Sunday, February 3, 2013

Review: Cowboy Lust: Erotic Romance for Women


Cowboy Lust: Erotic Romance for Women
Cowboy Lust: Erotic Romance for Women by Delilah Devlin

My rating: 3 of 5 stars



This collection reminded me of the kind of place that gets good after 11 p.m. The deeper I got into the book, the darker and more interesting the stories became. The last three stories, "Raney's Last Ride" by Chaparrita, "The Runaway Bride" by Delilah Devlin (the editor), and "She Don't Stay the Night" by Anna Meadows seemed like they came from a different, more mysterious book. They were less white, less safe, and included edgier sex and more flavor.

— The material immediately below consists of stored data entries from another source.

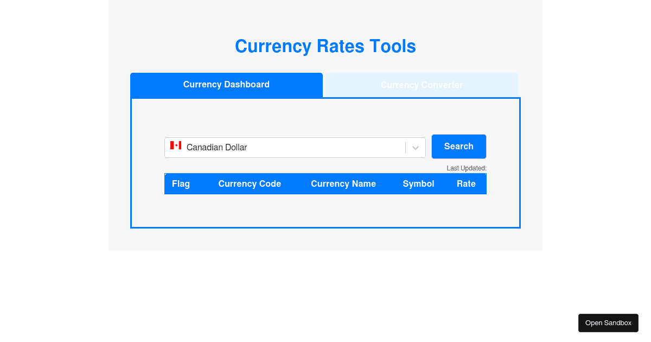
Task: Expand the currency dropdown chevron arrow
Action: pos(416,148)
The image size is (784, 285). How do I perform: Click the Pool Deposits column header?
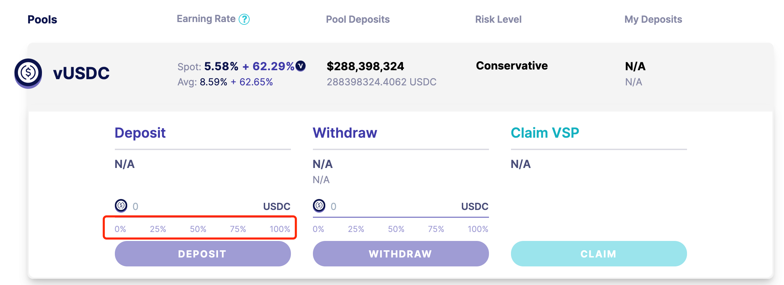point(358,20)
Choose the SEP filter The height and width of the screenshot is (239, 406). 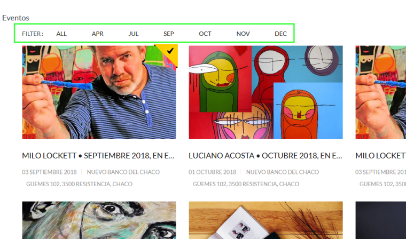pos(169,34)
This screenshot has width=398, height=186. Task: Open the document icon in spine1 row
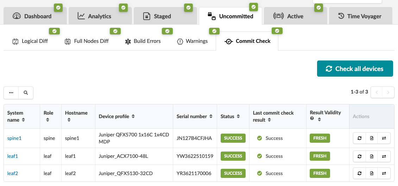point(372,138)
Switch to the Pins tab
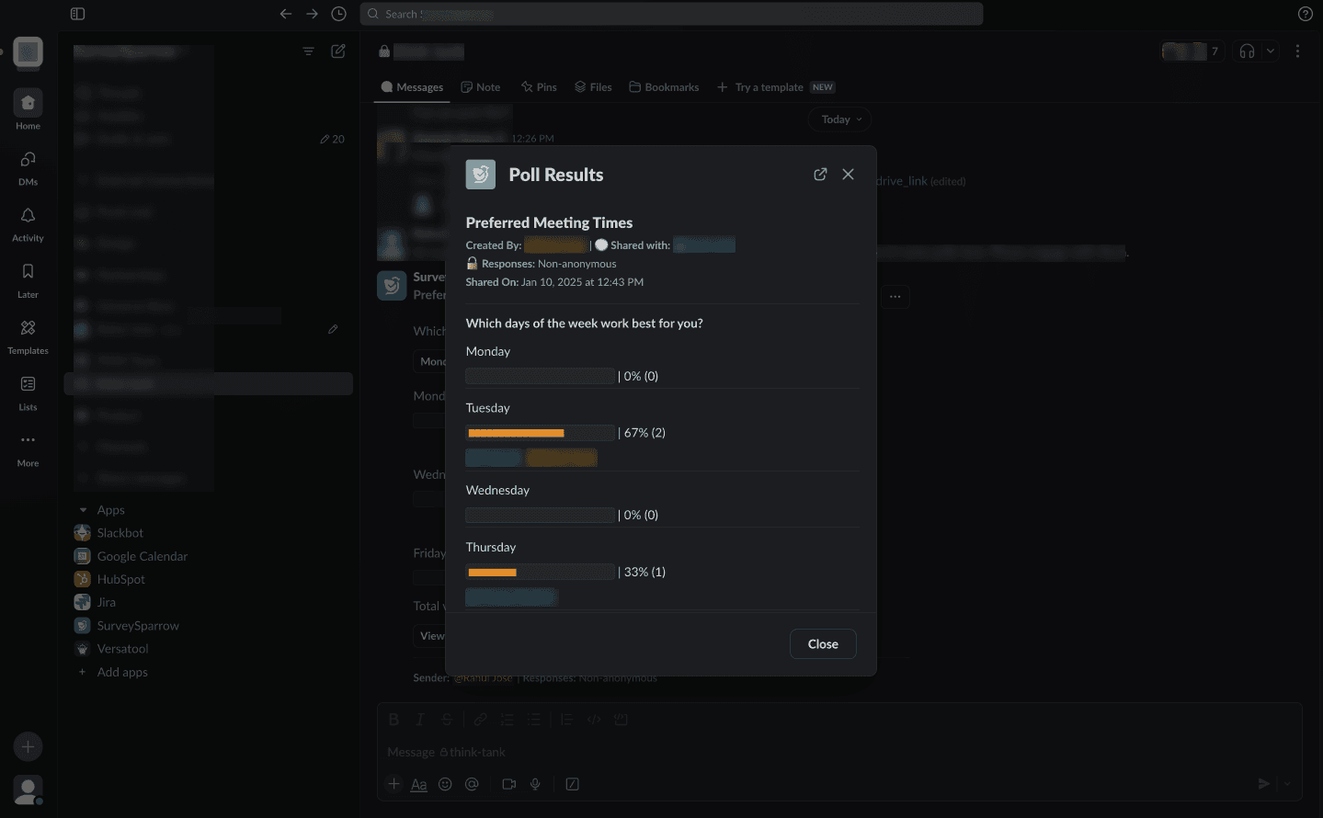 (x=539, y=87)
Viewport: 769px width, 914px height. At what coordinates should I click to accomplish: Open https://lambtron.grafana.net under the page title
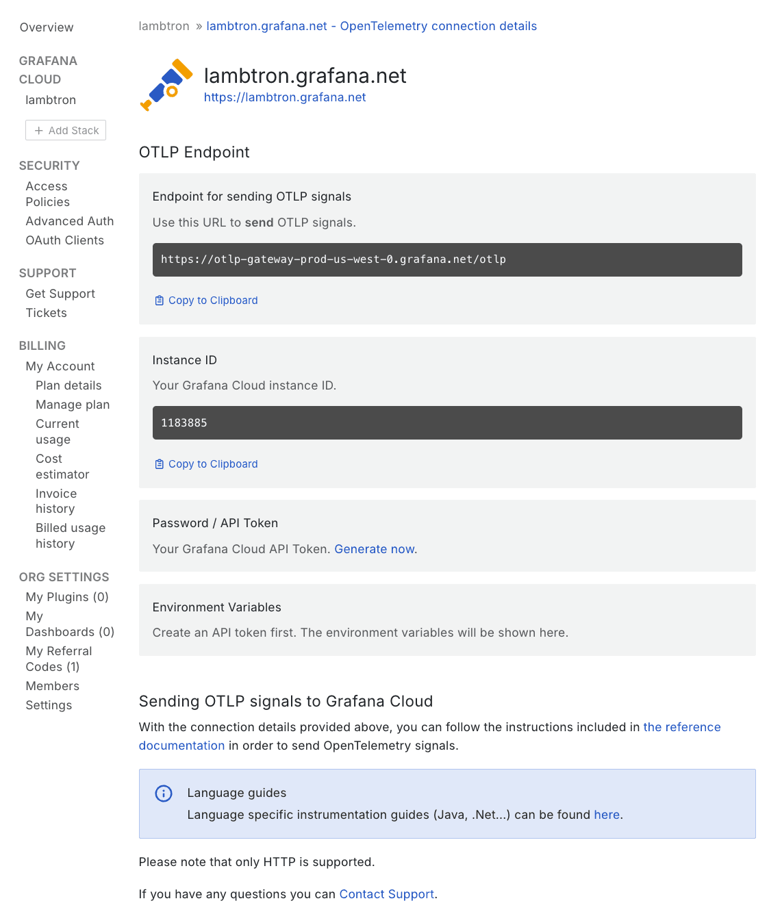[x=284, y=97]
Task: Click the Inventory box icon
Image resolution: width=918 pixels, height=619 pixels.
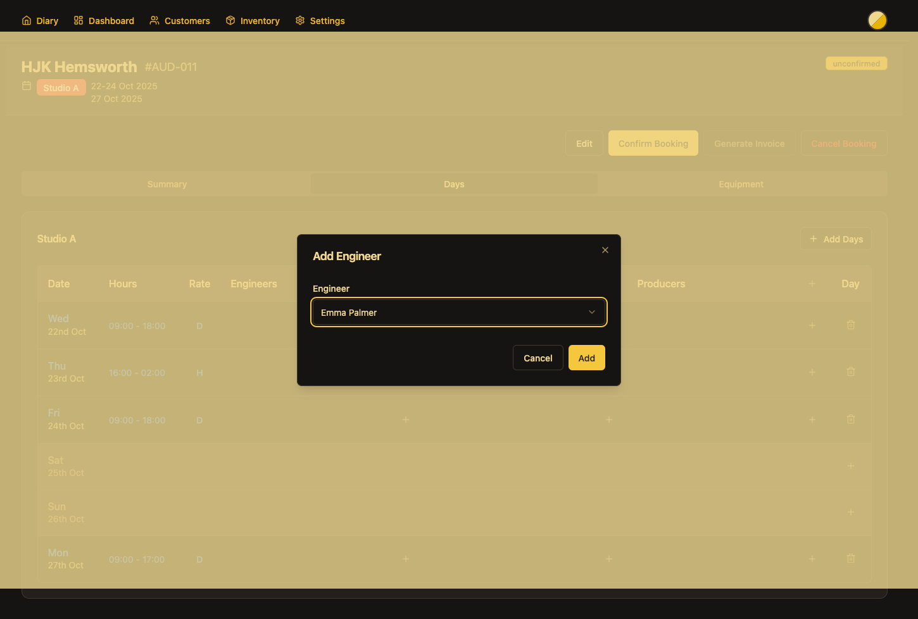Action: [x=230, y=20]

I enjoyed other unusual stories in the collection also, particularly the ones that took place in more creative settings, such as Cheyenne Blue's "Under the Southern Cross" (set in Australia). M. Marie's "Rough Stock" and Sedona Fox's "The Ranch Hand" also deserve commendation for including really interesting, active heroines who know what they want in life and love and aren't afraid to go after it.

The collection was a bit weighed down, however, by repetition of some less original themes. There are at least three "woman in need of roadside assistance hooks up with cowboy" stories. This seemed unfortunate to me, because I thought it played into a helpless woman stereotype that turned me off.

The biggest thing holding the book back from a higher rating in my opinion was a mismatch between "erotic" and "romance." While these two can obviously work well together, I felt that they interacted oddly in the case of this collection. Many of the kinky stories in the collection made me uncomfortable by playing fast and loose with consent (I actually enjoy reading noncon where a spade is called a spade, but I dislike "gray area consent" where someone ignores or downplays a woman's right to consent and everyone pretends that was totally fine and the guy is seen as someone admirable). Here, I think the trouble was the need to treat a situation as romantic even if that wasn't the true source of the turnon. Conversely, the sweeter stories tended to include sex that felt repetitive when one story was read after another. Romance novel sex works for me because of the length of emotional buildup that precedes it, and I thought it was tricky in shorter stories.

I should say I'm not someone who's obsessed with cowboys. I can get into the idea, but the word "cowboy" does not automatically turn me on. For those with a real cowboy fetish, the collection might have a different effect.